Extracted material:

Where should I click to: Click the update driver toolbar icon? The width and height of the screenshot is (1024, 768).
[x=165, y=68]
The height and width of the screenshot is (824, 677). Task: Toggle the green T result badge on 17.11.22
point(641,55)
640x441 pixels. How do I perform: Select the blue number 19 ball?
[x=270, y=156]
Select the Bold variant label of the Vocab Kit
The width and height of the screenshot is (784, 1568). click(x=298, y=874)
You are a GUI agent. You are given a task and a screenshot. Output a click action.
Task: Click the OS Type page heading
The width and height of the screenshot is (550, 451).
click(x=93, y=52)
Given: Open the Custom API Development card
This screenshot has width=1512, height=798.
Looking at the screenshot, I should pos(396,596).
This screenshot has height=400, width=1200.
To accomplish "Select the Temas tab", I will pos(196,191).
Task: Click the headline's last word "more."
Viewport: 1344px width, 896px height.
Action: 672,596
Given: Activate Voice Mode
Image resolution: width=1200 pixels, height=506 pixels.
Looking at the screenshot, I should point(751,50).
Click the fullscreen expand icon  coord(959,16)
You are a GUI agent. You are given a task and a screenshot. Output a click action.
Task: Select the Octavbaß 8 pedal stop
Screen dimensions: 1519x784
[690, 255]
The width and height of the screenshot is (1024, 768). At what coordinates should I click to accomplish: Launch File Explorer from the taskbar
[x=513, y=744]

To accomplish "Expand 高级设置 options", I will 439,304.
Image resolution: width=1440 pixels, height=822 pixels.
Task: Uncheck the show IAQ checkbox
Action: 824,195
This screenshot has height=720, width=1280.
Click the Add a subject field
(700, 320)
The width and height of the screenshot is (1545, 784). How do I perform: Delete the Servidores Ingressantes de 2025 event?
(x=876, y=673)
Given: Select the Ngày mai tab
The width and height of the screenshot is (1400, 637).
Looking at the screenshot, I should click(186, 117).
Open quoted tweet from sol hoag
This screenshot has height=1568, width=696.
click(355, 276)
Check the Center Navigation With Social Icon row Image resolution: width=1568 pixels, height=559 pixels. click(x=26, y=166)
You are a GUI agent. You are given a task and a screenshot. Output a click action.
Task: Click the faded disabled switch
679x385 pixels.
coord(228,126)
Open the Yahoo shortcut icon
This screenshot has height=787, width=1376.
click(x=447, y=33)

Exercise:
Turn every line of the records above into a JSON list of strings, one string per line, leaving out blank lines.

Result for this exercise:
[
  "Where should I click to: Click the update driver toolbar icon? The width and height of the screenshot is (1024, 768).",
  "[x=165, y=68]",
  "The height and width of the screenshot is (824, 677). Task: Toggle the green T result badge on 17.11.22",
  "point(641,55)",
  "640x441 pixels. How do I perform: Select the blue number 19 ball?",
  "[x=270, y=156]",
  "Select the Bold variant label of the Vocab Kit",
  "The width and height of the screenshot is (784, 1568). click(x=298, y=874)",
  "You are a GUI agent. You are given a task and a screenshot. Output a click action.",
  "Task: Click the OS Type page heading",
  "The width and height of the screenshot is (550, 451).",
  "click(x=93, y=52)",
  "Given: Open the Custom API Development card",
  "This screenshot has width=1512, height=798.",
  "Looking at the screenshot, I should pos(396,596).",
  "This screenshot has height=400, width=1200.",
  "To accomplish \"Select the Temas tab\", I will pos(196,191).",
  "Task: Click the headline's last word \"more.\"",
  "Viewport: 1344px width, 896px height.",
  "Action: 672,596",
  "Given: Activate Voice Mode",
  "Image resolution: width=1200 pixels, height=506 pixels.",
  "Looking at the screenshot, I should point(751,50).",
  "Click the fullscreen expand icon  coord(959,16)",
  "You are a GUI agent. You are given a task and a screenshot. Output a click action.",
  "Task: Select the Octavbaß 8 pedal stop",
  "Screen dimensions: 1519x784",
  "[690, 255]",
  "The width and height of the screenshot is (1024, 768). At what coordinates should I click to accomplish: Launch File Explorer from the taskbar",
  "[x=513, y=744]",
  "To accomplish \"Expand 高级设置 options\", I will 439,304.",
  "Image resolution: width=1440 pixels, height=822 pixels.",
  "Task: Uncheck the show IAQ checkbox",
  "Action: 824,195",
  "This screenshot has height=720, width=1280.",
  "Click the Add a subject field",
  "(700, 320)",
  "The width and height of the screenshot is (1545, 784). How do I perform: Delete the Servidores Ingressantes de 2025 event?",
  "(x=876, y=673)",
  "Given: Select the Ngày mai tab",
  "The width and height of the screenshot is (1400, 637).",
  "Looking at the screenshot, I should click(186, 117).",
  "Open quoted tweet from sol hoag",
  "This screenshot has height=1568, width=696.",
  "click(355, 276)",
  "Check the Center Navigation With Social Icon row Image resolution: width=1568 pixels, height=559 pixels. click(x=26, y=166)",
  "You are a GUI agent. You are given a task and a screenshot. Output a click action.",
  "Task: Click the faded disabled switch",
  "679x385 pixels.",
  "coord(228,126)",
  "Open the Yahoo shortcut icon",
  "This screenshot has height=787, width=1376.",
  "click(x=447, y=33)"
]